天照大御神は、国を譲り受けた代わりに高天原の諸神に命じて宇迦山の麓に壮大なる宮殿を造営させ、その宮殿を天日隅宮【あめのひすみのみや】と称して大国主命の住居として与えたことになっている。この神話が出雲大社の起源とされる。

素鵞社【そがのやしろ】:御本殿北側にある素鵞社の御祭神は素戔嗚尊【スサノオノミコト】で、八岐大蛇【ヤマタノオロチ】を退治したことでも有名で、天照大御神【アマテラスオオミカミ】の弟神であり、大国主命の親神でもある。稲佐の浜で採取した砂は素鵞社の左右奥側の三か所にある砂場に奉納し、代わりの砂をそこから拝領する。

大国主命には異なる神名が多くある。その一つに所造天下大神【あめのしたつくらししおおかみ】があるが、それは神代に日本人の遠い祖先たちと、喜びや悲しみを共にしながら、国土を開拓された事に由来しており、これが「国づくり」の大業と呼ばれているものである。

十九社:ここの御祭神は八百萬神【やおよろずのかみ】で、旧暦十月に全国の神々がこの出雲大社に集まるとされるが、十九社は神々の宿舎に充てられると伝わる。
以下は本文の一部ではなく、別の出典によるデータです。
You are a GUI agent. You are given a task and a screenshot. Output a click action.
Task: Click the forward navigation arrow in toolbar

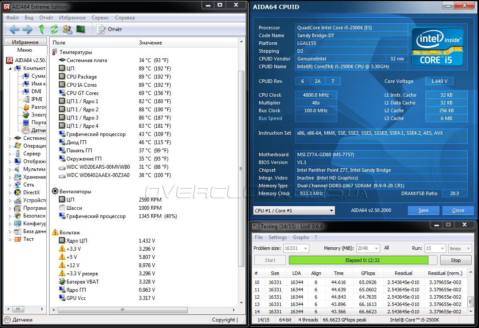coord(27,29)
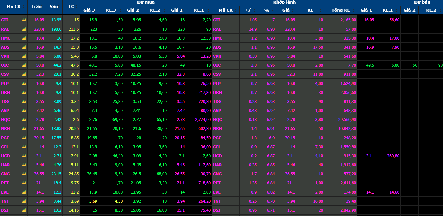Click the EVE ticker in left column
This screenshot has width=443, height=216.
coord(5,192)
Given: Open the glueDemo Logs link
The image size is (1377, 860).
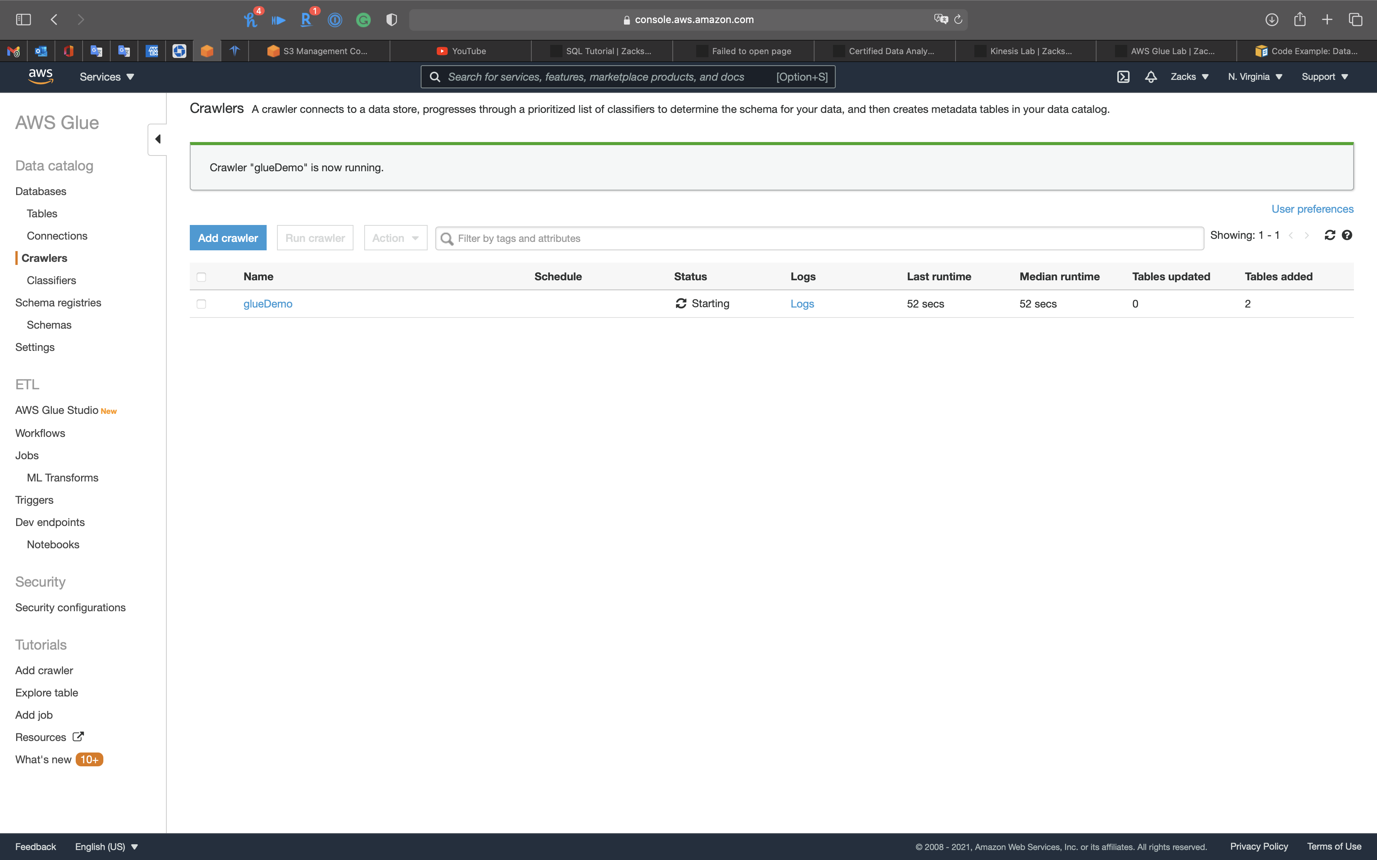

大国主命は「国づくり」の作業のなかで、農耕・漁業・殖産から医薬の道まで、私たちが生きていくために必要な様々な知恵を授けられ、多くの救いを与えたことになっている。この慈愛ある御心への感謝の顕れが、それぞれの神名の由来になっていると伝えられている。

神楽殿【かぐらでん】巨大な注連縄【しめなわ】で有名な社殿で、出雲大社のシンボル的存在である。注連縄のサイズは長さ約13 m、重さ5.2トンというからその巨大さに驚く。

美保神社【島根県松江市】

美保神社の参拝方法は2礼2拍手1礼。出雲大社とは違う一般的な参拝方法である。

美保神社の鳥居

美保神社(島根県松江市)は、事代主(えびす神)を祀る神社の総本社である。天平5年(733年)編纂の『出雲国風土記』及び延長5年(927年)成立の『延喜式』に社名が記されており、遅くともその時期には美保神社が鎮座していたと推測できる。

手水舎

境内からは4世紀頃の勾玉の破片や雨乞いなどの宗教儀式で捧げたと考えられる6世紀後半頃の土馬が出土しており、古墳時代以前にも何らかの祭祀がこの地で行われていたと考えられている。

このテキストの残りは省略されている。